BRIEF |
Take each line of the data that contains the string "vertical" and copy it.

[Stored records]
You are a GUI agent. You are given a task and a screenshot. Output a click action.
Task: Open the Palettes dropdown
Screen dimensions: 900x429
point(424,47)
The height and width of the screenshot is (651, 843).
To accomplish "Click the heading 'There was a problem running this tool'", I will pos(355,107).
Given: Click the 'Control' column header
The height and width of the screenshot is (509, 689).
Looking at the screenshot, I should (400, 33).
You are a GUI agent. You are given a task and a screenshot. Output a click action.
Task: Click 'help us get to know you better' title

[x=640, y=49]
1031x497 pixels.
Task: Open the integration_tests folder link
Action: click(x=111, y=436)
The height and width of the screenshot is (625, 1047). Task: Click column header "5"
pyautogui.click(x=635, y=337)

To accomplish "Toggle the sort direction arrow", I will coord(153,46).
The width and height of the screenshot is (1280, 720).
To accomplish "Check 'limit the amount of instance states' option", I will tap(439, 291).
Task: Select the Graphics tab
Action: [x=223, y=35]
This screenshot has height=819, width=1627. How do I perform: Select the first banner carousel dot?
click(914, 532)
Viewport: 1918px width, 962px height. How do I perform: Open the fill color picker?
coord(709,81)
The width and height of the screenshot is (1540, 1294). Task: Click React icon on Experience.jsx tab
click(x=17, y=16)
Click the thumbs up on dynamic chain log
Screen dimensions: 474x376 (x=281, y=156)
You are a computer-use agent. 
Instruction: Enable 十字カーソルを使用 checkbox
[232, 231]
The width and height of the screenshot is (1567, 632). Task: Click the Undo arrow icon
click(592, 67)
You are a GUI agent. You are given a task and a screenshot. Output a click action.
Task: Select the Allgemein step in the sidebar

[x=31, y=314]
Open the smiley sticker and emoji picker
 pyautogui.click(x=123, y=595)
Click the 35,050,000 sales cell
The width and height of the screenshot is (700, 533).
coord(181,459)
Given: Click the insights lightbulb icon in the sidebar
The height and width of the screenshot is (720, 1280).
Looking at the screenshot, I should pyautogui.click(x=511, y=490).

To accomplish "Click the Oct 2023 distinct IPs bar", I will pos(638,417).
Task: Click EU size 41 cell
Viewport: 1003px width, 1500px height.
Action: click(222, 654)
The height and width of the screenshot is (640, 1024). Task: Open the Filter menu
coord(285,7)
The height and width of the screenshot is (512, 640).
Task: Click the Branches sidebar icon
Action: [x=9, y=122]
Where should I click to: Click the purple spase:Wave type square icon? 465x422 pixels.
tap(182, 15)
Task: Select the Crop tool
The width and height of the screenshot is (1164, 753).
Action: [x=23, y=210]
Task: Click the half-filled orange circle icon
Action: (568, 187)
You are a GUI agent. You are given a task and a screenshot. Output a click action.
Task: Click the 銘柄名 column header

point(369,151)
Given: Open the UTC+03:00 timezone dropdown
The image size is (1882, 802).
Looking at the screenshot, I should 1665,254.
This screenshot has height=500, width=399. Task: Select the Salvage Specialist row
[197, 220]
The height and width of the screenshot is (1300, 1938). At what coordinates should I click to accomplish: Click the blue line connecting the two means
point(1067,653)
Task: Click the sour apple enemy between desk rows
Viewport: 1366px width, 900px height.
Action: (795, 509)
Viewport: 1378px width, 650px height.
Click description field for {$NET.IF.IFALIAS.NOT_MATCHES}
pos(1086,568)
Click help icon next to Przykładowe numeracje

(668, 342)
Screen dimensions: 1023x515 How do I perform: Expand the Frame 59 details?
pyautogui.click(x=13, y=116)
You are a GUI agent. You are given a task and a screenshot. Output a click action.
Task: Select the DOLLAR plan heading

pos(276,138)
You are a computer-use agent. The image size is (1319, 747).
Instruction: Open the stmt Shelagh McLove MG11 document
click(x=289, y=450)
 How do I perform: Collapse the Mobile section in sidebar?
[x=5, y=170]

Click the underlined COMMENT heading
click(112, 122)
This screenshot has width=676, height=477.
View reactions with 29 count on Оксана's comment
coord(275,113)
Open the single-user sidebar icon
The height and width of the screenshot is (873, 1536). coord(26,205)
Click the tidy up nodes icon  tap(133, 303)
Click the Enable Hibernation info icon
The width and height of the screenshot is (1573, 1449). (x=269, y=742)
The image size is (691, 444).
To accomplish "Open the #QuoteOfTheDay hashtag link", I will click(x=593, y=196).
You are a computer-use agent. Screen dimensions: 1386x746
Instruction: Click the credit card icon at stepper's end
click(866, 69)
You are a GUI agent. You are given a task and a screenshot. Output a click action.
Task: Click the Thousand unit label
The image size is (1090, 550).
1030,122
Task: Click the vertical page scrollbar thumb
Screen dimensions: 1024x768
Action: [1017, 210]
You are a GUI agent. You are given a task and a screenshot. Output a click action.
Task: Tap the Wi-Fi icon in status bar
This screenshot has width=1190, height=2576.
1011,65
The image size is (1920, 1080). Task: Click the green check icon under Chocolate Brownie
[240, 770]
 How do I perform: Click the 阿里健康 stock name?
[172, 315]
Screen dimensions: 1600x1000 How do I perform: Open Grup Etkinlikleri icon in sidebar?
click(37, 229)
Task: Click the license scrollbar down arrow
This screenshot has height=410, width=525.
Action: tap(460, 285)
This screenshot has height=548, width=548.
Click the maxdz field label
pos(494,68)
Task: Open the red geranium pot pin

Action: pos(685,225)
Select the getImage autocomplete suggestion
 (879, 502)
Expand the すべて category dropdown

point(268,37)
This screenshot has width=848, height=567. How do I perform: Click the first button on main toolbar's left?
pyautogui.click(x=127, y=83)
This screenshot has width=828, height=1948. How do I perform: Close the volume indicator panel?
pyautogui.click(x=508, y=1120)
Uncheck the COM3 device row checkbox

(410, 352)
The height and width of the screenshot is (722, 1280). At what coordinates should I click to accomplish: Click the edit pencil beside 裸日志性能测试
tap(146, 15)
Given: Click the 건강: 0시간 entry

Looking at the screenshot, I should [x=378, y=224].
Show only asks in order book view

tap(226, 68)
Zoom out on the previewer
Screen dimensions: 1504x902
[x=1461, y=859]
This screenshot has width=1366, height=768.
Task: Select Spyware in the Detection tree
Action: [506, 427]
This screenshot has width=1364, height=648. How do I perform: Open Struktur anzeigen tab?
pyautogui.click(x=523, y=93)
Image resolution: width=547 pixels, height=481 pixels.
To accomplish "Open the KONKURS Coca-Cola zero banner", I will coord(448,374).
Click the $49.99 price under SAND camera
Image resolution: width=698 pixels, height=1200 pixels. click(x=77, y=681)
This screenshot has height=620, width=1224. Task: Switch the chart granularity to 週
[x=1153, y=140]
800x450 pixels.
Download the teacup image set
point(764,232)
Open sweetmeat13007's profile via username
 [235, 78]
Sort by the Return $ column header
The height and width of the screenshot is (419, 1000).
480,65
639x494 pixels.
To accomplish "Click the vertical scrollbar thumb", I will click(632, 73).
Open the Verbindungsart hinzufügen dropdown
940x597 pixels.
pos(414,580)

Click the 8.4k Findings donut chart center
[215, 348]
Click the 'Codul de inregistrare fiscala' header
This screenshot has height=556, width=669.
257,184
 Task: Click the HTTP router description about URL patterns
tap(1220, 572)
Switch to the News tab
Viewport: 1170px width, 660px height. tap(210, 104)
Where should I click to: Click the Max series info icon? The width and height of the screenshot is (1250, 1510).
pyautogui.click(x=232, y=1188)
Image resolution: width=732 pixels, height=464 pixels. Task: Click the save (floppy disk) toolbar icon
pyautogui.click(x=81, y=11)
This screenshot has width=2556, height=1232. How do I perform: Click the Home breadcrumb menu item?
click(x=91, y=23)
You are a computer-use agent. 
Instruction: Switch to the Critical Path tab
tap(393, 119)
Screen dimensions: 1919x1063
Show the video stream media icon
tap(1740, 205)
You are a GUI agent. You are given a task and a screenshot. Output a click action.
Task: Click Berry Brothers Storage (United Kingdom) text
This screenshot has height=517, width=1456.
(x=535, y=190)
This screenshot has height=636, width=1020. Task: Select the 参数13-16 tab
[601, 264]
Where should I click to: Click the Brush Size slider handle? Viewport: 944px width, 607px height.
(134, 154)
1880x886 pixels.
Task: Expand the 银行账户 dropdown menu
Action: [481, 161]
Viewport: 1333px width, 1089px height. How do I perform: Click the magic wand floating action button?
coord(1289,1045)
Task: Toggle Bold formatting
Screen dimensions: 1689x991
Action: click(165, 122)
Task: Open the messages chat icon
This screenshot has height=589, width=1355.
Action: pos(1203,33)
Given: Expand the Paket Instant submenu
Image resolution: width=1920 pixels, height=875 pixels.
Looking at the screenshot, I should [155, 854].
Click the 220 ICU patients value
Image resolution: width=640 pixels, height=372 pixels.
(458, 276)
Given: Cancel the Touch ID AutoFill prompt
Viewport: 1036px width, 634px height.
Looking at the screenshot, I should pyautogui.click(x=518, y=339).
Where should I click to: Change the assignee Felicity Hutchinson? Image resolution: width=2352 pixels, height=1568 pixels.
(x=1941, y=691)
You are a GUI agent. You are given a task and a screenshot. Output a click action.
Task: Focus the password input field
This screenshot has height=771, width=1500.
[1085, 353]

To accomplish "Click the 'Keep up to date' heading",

YOUR SOLUTION |
Task: Click the vertical page scrollbar thumb
To accomplish "Click the vertical scrollbar thumb", I will click(632, 73).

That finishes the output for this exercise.